*TASK:*
Down to the last line, set the entries down again exactly.

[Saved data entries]
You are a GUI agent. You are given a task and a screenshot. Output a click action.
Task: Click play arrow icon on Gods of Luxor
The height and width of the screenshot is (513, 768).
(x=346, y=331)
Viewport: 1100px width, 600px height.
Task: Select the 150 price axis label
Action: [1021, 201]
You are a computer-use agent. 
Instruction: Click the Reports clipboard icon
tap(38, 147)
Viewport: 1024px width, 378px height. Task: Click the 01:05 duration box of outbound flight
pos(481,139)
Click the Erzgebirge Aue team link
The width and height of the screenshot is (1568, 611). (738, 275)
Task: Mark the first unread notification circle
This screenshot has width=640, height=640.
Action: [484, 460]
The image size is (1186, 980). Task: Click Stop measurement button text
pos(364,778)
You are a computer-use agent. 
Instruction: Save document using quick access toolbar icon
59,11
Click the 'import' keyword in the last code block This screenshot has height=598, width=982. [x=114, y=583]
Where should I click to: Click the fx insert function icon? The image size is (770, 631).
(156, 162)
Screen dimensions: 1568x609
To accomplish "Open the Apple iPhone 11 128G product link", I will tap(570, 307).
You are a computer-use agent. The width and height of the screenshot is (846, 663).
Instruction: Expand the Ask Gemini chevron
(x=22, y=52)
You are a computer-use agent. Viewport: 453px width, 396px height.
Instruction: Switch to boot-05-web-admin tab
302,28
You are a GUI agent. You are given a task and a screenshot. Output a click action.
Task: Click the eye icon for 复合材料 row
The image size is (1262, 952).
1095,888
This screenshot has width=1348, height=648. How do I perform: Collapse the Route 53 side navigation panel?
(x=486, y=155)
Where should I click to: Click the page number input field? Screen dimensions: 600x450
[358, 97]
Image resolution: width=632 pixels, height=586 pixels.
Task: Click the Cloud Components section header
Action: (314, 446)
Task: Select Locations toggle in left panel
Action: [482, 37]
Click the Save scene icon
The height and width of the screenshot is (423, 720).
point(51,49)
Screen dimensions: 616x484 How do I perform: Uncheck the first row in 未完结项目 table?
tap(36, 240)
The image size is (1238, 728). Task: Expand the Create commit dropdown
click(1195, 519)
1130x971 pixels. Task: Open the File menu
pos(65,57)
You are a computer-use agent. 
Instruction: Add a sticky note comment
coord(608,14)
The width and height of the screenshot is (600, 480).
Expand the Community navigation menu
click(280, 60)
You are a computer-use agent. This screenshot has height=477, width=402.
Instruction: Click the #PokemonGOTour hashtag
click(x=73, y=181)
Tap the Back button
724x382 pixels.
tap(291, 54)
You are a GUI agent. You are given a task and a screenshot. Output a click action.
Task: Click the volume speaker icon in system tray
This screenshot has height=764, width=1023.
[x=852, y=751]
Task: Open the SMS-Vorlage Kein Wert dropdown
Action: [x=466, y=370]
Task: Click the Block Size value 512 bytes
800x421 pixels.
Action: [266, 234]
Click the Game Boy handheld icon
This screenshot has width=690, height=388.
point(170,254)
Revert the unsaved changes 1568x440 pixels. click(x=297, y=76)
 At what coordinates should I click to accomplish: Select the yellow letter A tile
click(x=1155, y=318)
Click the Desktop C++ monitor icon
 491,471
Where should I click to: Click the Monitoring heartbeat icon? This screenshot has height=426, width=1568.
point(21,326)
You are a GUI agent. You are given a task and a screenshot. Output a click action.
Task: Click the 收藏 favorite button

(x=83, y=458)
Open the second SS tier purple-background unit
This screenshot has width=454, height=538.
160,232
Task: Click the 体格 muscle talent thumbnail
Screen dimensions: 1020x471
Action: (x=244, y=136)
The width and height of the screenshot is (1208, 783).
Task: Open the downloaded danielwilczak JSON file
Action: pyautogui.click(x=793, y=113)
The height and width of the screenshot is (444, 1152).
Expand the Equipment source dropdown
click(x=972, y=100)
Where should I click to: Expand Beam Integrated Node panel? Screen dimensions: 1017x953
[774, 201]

*EXERCISE RESULT:*
You are a GUI agent. You are given a task and a screenshot. Output a click action.
Task: Click play arrow icon on Gods of Luxor
The height and width of the screenshot is (513, 768).
(x=346, y=331)
Viewport: 1100px width, 600px height.
Task: Select the 150 price axis label
Action: [1021, 201]
You are a computer-use agent. 
Instruction: Click the Reports clipboard icon
tap(38, 147)
Viewport: 1024px width, 378px height. Task: Click the 01:05 duration box of outbound flight
pos(481,139)
Click the Erzgebirge Aue team link
The width and height of the screenshot is (1568, 611). (738, 275)
Task: Mark the first unread notification circle
This screenshot has width=640, height=640.
Action: [484, 460]
The image size is (1186, 980). Task: Click Stop measurement button text
pos(364,778)
You are a computer-use agent. 
Instruction: Save document using quick access toolbar icon
59,11
Click the 'import' keyword in the last code block This screenshot has height=598, width=982. [x=114, y=583]
Where should I click to: Click the fx insert function icon? The image size is (770, 631).
(156, 162)
Screen dimensions: 1568x609
To accomplish "Open the Apple iPhone 11 128G product link", I will tap(570, 307).
You are a computer-use agent. The width and height of the screenshot is (846, 663).
Instruction: Expand the Ask Gemini chevron
(x=22, y=52)
You are a computer-use agent. Viewport: 453px width, 396px height.
Instruction: Switch to boot-05-web-admin tab
302,28
You are a GUI agent. You are given a task and a screenshot. Output a click action.
Task: Click the eye icon for 复合材料 row
The image size is (1262, 952).
1095,888
This screenshot has width=1348, height=648. How do I perform: Collapse the Route 53 side navigation panel?
(x=486, y=155)
Where should I click to: Click the page number input field? Screen dimensions: 600x450
[358, 97]
Image resolution: width=632 pixels, height=586 pixels.
Task: Click the Cloud Components section header
Action: (314, 446)
Task: Select Locations toggle in left panel
Action: [482, 37]
Click the Save scene icon
The height and width of the screenshot is (423, 720).
point(51,49)
Screen dimensions: 616x484 How do I perform: Uncheck the first row in 未完结项目 table?
tap(36, 240)
The image size is (1238, 728). Task: Expand the Create commit dropdown
click(1195, 519)
1130x971 pixels. Task: Open the File menu
pos(65,57)
You are a computer-use agent. 
Instruction: Add a sticky note comment
coord(608,14)
The width and height of the screenshot is (600, 480).
Expand the Community navigation menu
click(280, 60)
You are a computer-use agent. This screenshot has height=477, width=402.
Instruction: Click the #PokemonGOTour hashtag
click(x=73, y=181)
Tap the Back button
724x382 pixels.
tap(291, 54)
You are a GUI agent. You are given a task and a screenshot. Output a click action.
Task: Click the volume speaker icon in system tray
This screenshot has height=764, width=1023.
[x=852, y=751]
Task: Open the SMS-Vorlage Kein Wert dropdown
Action: [x=466, y=370]
Task: Click the Block Size value 512 bytes
800x421 pixels.
Action: [266, 234]
Click the Game Boy handheld icon
This screenshot has width=690, height=388.
point(170,254)
Revert the unsaved changes 1568x440 pixels. click(x=297, y=76)
 At what coordinates should I click to accomplish: Select the yellow letter A tile
click(x=1155, y=318)
Click the Desktop C++ monitor icon
 491,471
Where should I click to: Click the Monitoring heartbeat icon? This screenshot has height=426, width=1568.
point(21,326)
You are a GUI agent. You are given a task and a screenshot. Output a click action.
Task: Click the 收藏 favorite button

(x=83, y=458)
Open the second SS tier purple-background unit
This screenshot has width=454, height=538.
160,232
Task: Click the 体格 muscle talent thumbnail
Screen dimensions: 1020x471
Action: (x=244, y=136)
The width and height of the screenshot is (1208, 783).
Task: Open the downloaded danielwilczak JSON file
Action: pyautogui.click(x=793, y=113)
The height and width of the screenshot is (444, 1152).
Expand the Equipment source dropdown
click(x=972, y=100)
Where should I click to: Expand Beam Integrated Node panel? Screen dimensions: 1017x953
[774, 201]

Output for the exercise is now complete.